Husband not told wife had tested positive for Covid-19 until she died
PUBLISHED: 17:49 18 August 2020 | UPDATED: 08:25 19 August 2020
The husband of a woman who died of Covid-19 just 10 minutes after returning from hospital was unaware she had tested positive for the virus until after her death.
Ermitas Havey was 81 when she died on April 7 this year at her home in Wymondham, the same day she was discharged from the Norfolk and Norwich University Hospital having shown signs of improvement.
However, a breakdown in communication at the time - which the hospital says has now has been addressed - meant her husband, Bob Harvey, did not learn she had tested positive until after she died that afternoon, an inquest heard.
Mr Harvey, 71, has described feeling like “a boat without a rudder” after losing his wife, with whom he was close to celebrating a 40th wedding anniversary.
Mrs Harvey was admitted to hospital on April 4, having dialed 111 after experiencing shortness of breath and a cough for around 10 days and while receiving treatment there she tested positive for the virus.
She spent some time on a respirator, but Luaie Idris, a respiratory consultant at the hospital, told the inquest that she was showing signs of improvement and by April 7 had “sufficient” oxygen levels to be sent home.
When asked by senior coroner Jacqueline Lake why she had been discharged, he said it was felt her condition had improved to a point that she would benefit from continuing her recovery at home.
She returned home on the afternoon of April 7 but died 10 minutes after paramedics left her.
But it was not until after her death that Mr Harvey learned of his wife’s positive test, after noticing that undertakers had removed her bed sheet.
He said: “I was in total shock, one minute it was the joy of having my wife back and the next minute she was gone - she literally lasted 10 minutes.
“I just felt helpless, I didn’t really know what the heck was going on. When these things happen you are in a state of shock and Ermi was a lovely and tidy woman, so I went in to make the bed and noticed the sheet was gone.
“I was her main carer, but I also have a heart condition so feel I was vulnerably to catching the virus too.”
Dr Idris said that while it was not a requirement for the hospital to inform him of the test, that it would have been “best practice” to do so and apologised to Mr Harvey.
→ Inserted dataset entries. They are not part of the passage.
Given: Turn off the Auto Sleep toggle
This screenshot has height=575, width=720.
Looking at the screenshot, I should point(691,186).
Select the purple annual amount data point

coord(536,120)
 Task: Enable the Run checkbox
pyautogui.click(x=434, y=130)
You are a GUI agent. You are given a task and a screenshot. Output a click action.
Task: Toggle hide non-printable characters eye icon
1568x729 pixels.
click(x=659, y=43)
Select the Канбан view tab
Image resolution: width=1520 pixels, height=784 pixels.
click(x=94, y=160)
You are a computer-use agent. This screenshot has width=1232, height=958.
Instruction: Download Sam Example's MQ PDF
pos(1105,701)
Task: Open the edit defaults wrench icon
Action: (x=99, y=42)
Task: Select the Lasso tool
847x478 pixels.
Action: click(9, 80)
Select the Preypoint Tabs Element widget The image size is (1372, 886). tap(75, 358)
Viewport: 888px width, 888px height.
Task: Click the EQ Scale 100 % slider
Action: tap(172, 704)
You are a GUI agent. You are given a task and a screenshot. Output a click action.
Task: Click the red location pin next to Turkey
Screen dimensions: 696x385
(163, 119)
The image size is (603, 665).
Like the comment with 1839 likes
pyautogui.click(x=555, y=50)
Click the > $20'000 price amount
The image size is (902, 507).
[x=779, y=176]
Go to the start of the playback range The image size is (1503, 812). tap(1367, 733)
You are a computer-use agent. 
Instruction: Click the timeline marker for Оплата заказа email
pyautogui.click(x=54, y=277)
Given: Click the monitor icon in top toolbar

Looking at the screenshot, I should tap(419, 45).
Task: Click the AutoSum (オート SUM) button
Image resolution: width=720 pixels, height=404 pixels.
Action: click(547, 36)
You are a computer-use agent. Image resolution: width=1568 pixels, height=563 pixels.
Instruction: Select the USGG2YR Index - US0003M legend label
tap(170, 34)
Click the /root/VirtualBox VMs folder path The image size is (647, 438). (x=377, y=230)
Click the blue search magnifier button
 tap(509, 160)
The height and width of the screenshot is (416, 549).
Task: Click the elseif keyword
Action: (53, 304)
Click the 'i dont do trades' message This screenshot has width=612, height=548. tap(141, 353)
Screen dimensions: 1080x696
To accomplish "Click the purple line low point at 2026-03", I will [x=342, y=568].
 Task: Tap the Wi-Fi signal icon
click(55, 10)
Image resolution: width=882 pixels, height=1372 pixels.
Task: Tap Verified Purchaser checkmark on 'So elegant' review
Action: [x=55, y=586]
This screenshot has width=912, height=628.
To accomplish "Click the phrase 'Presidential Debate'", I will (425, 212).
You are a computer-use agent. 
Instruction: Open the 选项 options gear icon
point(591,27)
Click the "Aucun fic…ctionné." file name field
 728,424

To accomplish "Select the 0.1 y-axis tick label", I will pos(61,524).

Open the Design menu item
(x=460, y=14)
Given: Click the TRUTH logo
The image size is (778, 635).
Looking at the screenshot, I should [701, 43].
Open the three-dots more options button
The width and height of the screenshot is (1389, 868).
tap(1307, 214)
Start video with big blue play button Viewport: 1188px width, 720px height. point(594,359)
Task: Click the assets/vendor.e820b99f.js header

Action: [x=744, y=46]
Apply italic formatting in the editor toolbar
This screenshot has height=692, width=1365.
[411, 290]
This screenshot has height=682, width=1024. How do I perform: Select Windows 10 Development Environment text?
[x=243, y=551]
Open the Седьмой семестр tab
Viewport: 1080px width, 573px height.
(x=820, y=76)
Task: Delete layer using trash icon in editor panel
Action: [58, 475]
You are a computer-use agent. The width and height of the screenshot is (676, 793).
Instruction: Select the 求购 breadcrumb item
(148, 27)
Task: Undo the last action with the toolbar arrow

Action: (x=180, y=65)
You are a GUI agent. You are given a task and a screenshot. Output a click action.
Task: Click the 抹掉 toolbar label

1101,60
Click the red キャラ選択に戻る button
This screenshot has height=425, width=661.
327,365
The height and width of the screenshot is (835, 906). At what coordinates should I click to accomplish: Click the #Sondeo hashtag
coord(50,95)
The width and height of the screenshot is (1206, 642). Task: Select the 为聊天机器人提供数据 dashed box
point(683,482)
Concluding she had died of natural causes, Ms Lake said: “Mrs Harvey a tragic victim of Covid-19. She died in the very early stages of the pandemic and as a result her husband could not go to hospital with her or go with her in the ambulance.
“As a result he was also not able to visit her or speak to doctors and so was kept out of what was going on. This led to Mr Harvey clearly feeling left out of the process so I have great sympathy for him.”
Sonia Appleton, a legal representative for the trust, said that it had since addressed the communication issues experienced in the early phases of the pandemic, which included setting up a new team specifically for this function.
She said: “A lot of work has been undertaken in the recent months. We set up a new communications team and have provided iPads to patients and relatives where we are concerned they were not seeing family.”
A NNUH spokesman said: “Our deepest condolences remain with Mrs Harvey’s family and friends for their loss.
“The beginning of the Covid-19 pandemic was an unprecedented time for the health service. Our teams were continually reacting and adapting to the challenges throughout the pandemic and implemented virtual visiting and a relatives’ liaison team to keep patients and loved ones connected when visiting was not possible.
“Sadly, this was not in place at the time of Mrs Harvey’s death and we acknowledge that this may have helped to improve communication with her husband.